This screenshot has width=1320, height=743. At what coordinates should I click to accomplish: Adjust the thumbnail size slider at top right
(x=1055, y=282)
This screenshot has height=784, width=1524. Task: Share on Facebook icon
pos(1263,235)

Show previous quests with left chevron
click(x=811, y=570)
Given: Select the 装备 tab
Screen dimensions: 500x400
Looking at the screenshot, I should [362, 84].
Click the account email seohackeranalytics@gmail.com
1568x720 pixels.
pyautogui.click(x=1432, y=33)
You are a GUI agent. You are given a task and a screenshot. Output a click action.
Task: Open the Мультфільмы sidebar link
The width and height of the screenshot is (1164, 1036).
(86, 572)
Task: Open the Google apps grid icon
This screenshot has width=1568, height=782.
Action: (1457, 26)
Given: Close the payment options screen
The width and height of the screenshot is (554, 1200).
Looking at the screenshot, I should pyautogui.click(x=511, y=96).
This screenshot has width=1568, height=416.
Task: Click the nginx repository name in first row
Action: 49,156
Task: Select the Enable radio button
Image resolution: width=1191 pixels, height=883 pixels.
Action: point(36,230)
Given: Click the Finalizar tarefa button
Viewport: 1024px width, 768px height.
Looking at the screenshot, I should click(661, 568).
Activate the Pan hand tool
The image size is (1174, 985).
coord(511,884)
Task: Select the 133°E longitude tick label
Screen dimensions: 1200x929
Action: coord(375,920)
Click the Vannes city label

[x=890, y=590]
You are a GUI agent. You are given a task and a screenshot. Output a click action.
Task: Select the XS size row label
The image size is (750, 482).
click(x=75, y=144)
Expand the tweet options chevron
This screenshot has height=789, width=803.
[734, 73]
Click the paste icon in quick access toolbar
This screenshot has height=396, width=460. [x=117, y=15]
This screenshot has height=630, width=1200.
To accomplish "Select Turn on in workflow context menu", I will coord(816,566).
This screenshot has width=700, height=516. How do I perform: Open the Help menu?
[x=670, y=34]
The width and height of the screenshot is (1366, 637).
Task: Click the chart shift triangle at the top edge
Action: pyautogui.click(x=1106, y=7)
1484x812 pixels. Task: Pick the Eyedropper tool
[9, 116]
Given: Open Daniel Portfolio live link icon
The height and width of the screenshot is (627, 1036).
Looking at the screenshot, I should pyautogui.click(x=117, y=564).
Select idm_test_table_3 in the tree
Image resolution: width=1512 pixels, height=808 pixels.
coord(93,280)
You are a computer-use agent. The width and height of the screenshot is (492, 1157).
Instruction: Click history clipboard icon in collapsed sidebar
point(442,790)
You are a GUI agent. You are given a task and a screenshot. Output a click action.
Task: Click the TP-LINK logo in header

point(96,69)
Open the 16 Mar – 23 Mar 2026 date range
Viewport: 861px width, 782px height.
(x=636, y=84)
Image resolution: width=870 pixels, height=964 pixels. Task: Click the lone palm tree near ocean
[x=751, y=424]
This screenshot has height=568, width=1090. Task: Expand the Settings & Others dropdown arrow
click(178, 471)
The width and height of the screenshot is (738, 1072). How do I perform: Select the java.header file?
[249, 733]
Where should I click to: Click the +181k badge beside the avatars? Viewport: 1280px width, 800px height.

__________

# [Work order]
Word for word, transcribe all of the material.

# [The answer]
This screenshot has width=1320, height=743. At what coordinates should I click to accomplish: Adjust the thumbnail size slider at top right
(x=1055, y=282)
This screenshot has height=784, width=1524. Task: Share on Facebook icon
pos(1263,235)

Show previous quests with left chevron
click(x=811, y=570)
Given: Select the 装备 tab
Screen dimensions: 500x400
Looking at the screenshot, I should [362, 84].
Click the account email seohackeranalytics@gmail.com
1568x720 pixels.
pyautogui.click(x=1432, y=33)
You are a GUI agent. You are given a task and a screenshot. Output a click action.
Task: Open the Мультфільмы sidebar link
The width and height of the screenshot is (1164, 1036).
(86, 572)
Task: Open the Google apps grid icon
This screenshot has width=1568, height=782.
Action: (1457, 26)
Given: Close the payment options screen
The width and height of the screenshot is (554, 1200).
Looking at the screenshot, I should pyautogui.click(x=511, y=96).
This screenshot has width=1568, height=416.
Task: Click the nginx repository name in first row
Action: 49,156
Task: Select the Enable radio button
Image resolution: width=1191 pixels, height=883 pixels.
Action: point(36,230)
Given: Click the Finalizar tarefa button
Viewport: 1024px width, 768px height.
Looking at the screenshot, I should click(661, 568).
Activate the Pan hand tool
The image size is (1174, 985).
coord(511,884)
Task: Select the 133°E longitude tick label
Screen dimensions: 1200x929
Action: coord(375,920)
Click the Vannes city label

[x=890, y=590]
You are a GUI agent. You are given a task and a screenshot. Output a click action.
Task: Select the XS size row label
The image size is (750, 482).
click(x=75, y=144)
Expand the tweet options chevron
This screenshot has height=789, width=803.
[734, 73]
Click the paste icon in quick access toolbar
This screenshot has height=396, width=460. [x=117, y=15]
This screenshot has height=630, width=1200.
To accomplish "Select Turn on in workflow context menu", I will coord(816,566).
This screenshot has width=700, height=516. How do I perform: Open the Help menu?
[x=670, y=34]
The width and height of the screenshot is (1366, 637).
Task: Click the chart shift triangle at the top edge
Action: pyautogui.click(x=1106, y=7)
1484x812 pixels. Task: Pick the Eyedropper tool
[9, 116]
Given: Open Daniel Portfolio live link icon
The height and width of the screenshot is (627, 1036).
Looking at the screenshot, I should pyautogui.click(x=117, y=564).
Select idm_test_table_3 in the tree
Image resolution: width=1512 pixels, height=808 pixels.
coord(93,280)
You are a computer-use agent. The width and height of the screenshot is (492, 1157).
Instruction: Click history clipboard icon in collapsed sidebar
point(442,790)
You are a GUI agent. You are given a task and a screenshot. Output a click action.
Task: Click the TP-LINK logo in header

point(96,69)
Open the 16 Mar – 23 Mar 2026 date range
Viewport: 861px width, 782px height.
(x=636, y=84)
Image resolution: width=870 pixels, height=964 pixels. Task: Click the lone palm tree near ocean
[x=751, y=424]
This screenshot has height=568, width=1090. Task: Expand the Settings & Others dropdown arrow
click(178, 471)
The width and height of the screenshot is (738, 1072). How do I perform: Select the java.header file?
[249, 733]
Where should I click to: Click the +181k badge beside the avatars? Viewport: 1280px width, 800px height.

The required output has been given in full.